Supprimer la fiscalisation des indemnités journalière consécutives aux accidents du travail. Elle est sympa cette mesure. Imaginez : un accident du travail (ça arrive vite) comme une main un peu écrasée, une chute un peu mauvaise... Quelques interventions chirurgicales plus loin, vous n’êtes plus apte à votre emploi. Dans l’affaire vous avez subi l’augmentation du forfait hospitalier (+ 2 € au 1er janvier), perdu votre emploi, perdu l’espoir de bénéficier d’un reclassement en qualité de travailleur handicapé (décision gouvernementale prise le 24 décembre). Par contre, vous êtes fier de payer des impôts sur vos indemnités journalières.

Il a raison N. Sarkozy, « la vie est difficile ».

Mais, nous pouvons lui donner d’autres idées.
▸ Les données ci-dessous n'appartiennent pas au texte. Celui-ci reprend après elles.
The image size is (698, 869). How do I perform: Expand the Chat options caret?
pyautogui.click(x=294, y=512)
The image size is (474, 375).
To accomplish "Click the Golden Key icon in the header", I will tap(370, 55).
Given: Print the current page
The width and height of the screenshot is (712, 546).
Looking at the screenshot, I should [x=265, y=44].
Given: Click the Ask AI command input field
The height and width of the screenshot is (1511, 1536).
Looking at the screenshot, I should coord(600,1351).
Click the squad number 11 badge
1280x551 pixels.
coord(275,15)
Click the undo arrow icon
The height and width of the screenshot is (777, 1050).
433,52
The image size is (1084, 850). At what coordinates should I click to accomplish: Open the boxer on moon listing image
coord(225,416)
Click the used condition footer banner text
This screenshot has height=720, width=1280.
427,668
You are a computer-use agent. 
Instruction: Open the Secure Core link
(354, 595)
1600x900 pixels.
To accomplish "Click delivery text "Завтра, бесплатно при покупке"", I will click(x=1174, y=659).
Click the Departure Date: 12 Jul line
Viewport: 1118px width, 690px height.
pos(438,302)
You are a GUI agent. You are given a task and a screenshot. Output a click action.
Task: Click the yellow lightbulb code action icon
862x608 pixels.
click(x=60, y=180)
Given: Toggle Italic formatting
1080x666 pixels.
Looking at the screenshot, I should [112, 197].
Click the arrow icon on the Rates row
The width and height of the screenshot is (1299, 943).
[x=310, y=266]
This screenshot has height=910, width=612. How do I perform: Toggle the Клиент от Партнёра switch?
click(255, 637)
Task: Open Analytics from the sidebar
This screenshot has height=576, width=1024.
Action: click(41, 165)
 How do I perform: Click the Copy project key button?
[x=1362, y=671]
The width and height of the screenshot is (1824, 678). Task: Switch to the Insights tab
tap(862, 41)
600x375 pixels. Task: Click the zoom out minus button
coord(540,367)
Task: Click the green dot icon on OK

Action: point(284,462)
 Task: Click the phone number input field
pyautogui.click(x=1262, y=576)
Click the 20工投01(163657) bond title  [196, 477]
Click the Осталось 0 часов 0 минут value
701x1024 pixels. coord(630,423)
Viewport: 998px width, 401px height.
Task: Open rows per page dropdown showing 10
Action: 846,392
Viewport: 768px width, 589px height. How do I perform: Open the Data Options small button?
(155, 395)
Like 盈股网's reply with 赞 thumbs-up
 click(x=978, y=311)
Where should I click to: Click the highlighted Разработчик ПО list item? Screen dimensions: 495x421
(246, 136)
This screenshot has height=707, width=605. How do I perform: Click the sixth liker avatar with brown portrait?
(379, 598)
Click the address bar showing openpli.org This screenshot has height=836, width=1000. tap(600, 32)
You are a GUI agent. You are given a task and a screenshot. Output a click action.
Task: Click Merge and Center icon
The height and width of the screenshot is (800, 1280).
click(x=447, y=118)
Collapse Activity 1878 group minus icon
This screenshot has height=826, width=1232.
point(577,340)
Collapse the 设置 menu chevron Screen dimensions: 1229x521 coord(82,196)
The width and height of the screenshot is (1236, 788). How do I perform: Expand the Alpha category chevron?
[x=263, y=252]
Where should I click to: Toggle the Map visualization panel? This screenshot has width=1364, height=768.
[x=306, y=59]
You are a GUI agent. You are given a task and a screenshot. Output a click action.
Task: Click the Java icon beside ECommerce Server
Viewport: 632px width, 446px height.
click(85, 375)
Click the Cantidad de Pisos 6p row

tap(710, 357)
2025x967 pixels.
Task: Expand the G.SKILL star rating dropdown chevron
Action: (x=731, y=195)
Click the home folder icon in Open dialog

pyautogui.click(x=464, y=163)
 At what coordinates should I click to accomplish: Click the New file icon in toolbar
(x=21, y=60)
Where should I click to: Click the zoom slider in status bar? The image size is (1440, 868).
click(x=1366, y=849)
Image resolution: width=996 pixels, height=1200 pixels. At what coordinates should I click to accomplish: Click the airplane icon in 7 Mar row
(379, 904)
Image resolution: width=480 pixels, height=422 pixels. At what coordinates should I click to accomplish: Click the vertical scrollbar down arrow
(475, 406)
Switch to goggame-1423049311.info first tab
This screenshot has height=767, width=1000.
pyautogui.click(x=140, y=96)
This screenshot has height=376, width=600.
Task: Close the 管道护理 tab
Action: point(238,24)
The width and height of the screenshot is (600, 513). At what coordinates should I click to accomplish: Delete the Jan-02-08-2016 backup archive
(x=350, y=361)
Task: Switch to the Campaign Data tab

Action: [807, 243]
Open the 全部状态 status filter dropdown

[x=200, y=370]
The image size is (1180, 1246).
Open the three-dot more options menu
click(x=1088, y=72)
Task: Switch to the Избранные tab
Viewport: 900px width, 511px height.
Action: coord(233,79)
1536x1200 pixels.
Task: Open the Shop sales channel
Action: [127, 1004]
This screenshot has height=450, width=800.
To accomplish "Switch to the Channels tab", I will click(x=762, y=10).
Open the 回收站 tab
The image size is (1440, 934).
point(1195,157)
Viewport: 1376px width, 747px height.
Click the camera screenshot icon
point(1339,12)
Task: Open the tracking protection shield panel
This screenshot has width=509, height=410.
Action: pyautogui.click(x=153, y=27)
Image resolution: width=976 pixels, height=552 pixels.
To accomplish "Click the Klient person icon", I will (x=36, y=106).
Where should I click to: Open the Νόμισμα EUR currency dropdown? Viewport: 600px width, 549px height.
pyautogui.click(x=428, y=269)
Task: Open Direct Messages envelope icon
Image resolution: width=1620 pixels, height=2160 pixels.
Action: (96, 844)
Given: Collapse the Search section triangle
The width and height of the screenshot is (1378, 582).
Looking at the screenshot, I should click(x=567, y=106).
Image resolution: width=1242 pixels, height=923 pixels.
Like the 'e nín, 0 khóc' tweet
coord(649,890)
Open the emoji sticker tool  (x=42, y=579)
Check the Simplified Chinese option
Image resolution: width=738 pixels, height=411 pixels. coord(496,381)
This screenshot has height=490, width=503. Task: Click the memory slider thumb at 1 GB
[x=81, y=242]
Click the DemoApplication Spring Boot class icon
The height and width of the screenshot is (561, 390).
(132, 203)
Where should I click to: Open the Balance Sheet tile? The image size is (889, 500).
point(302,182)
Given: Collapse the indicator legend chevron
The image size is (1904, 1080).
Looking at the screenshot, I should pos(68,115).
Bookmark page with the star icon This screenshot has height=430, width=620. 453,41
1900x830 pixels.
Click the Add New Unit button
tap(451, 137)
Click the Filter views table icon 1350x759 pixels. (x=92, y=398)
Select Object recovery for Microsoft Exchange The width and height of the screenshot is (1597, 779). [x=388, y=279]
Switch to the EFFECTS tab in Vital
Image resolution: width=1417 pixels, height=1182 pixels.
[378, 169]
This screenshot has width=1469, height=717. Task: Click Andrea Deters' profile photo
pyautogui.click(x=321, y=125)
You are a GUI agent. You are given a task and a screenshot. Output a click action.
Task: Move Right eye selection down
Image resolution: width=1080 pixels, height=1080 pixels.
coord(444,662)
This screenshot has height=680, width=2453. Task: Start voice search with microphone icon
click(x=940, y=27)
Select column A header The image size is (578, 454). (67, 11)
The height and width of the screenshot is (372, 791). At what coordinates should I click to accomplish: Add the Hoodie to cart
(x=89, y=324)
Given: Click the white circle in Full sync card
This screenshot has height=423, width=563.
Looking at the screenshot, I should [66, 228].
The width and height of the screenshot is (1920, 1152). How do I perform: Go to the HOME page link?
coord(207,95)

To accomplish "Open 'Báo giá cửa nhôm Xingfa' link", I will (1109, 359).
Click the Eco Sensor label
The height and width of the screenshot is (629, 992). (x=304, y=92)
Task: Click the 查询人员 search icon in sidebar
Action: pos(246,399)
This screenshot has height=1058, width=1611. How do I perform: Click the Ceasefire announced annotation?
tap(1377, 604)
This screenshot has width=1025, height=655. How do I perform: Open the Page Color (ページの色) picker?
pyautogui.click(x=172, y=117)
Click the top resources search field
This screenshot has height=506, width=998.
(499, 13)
Suppression du bouclier fiscal

Supprimer le bouclier fiscal : quelques chiffres simples remettent les choses à leur place. Les 100 plus gros bénéficiaires du bouclier fiscal ont perçu l’équivalent de 7 000 SMIC mensuels bruts. Les 834 foyers les plus fortunés ont encaissé en moyenne et chacun 368 261 €, soit une dépense pour la collectivité de 307 millions d’euros. Au total, le bouclier fiscal, c’est 1/2 milliard d’euros de cadeaux chaque année.

Suppression de l’exonération sociale des retraites chapeau

Autre piste : les retraites chapeau. Il s’agit de ces bonus payés à de grands patrons lorsqu’ils quittent leur poste ; ces bonus leur sont payés sous forme de « rente » jusqu’à leur mort. Bref, ils ne travaillent plus pour continuer à gagner. Les montants sont colossaux. Pour le patron de Vivendi, c’est 1,2 million d’€/an, pour celui de Vinci, c’est 2,2 Million d’€/an...Si j’osais, je dirais, il y a encore pire. En effet, ces retributions ne sont soumises ni à CSG, ni à cotisations sociales. Le manque à gagner pour la sécurité sociale est proche de 1 milliard d’€uros par an.

L’accidenté du travail appréciera.

Voilà quelques chiffres qui nous semblent importants à connaître et à ne pas oublier.